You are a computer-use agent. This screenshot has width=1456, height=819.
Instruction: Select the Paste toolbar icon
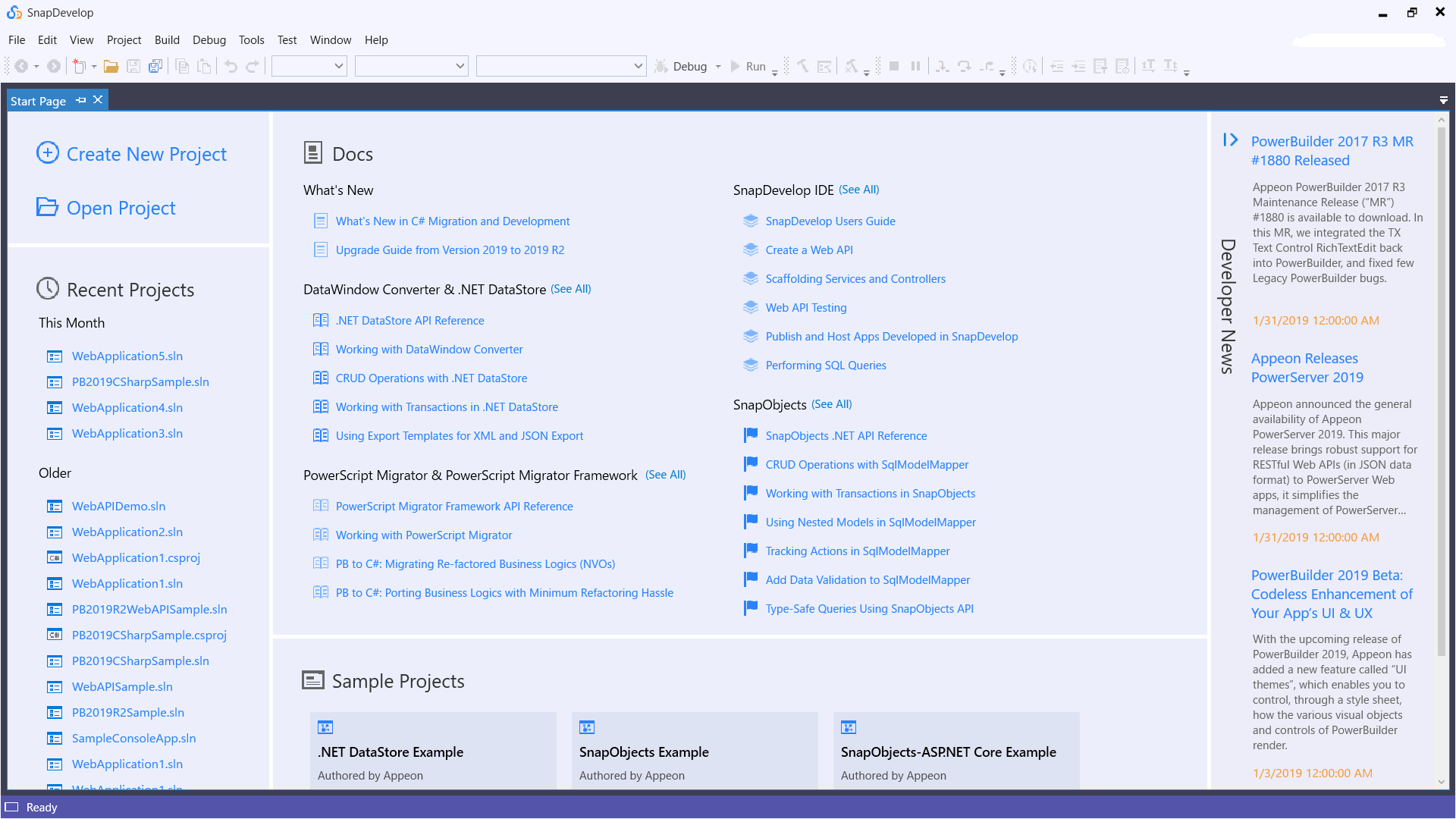coord(203,66)
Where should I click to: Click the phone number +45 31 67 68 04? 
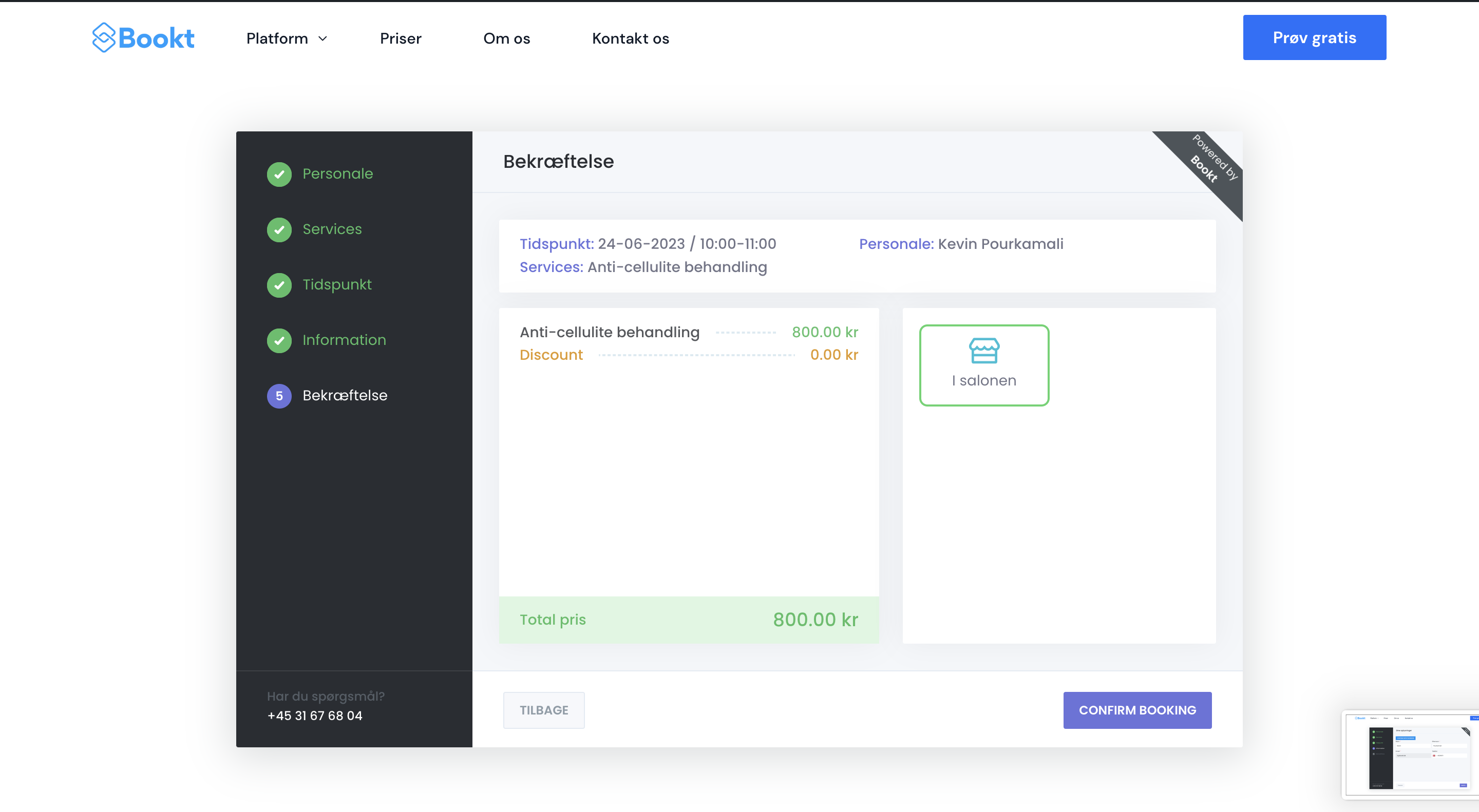click(315, 716)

**ACTION ITEM**:
Nothing but an exact copy of the data above, minus its pictures, should appear in the response.

**COMPLETED EXERCISE**:
You are a computer-use agent. This screenshot has width=1456, height=819.
Instruction: Select the Paste toolbar icon
coord(203,66)
Where should I click to: Click the phone number +45 31 67 68 04? 
click(315, 716)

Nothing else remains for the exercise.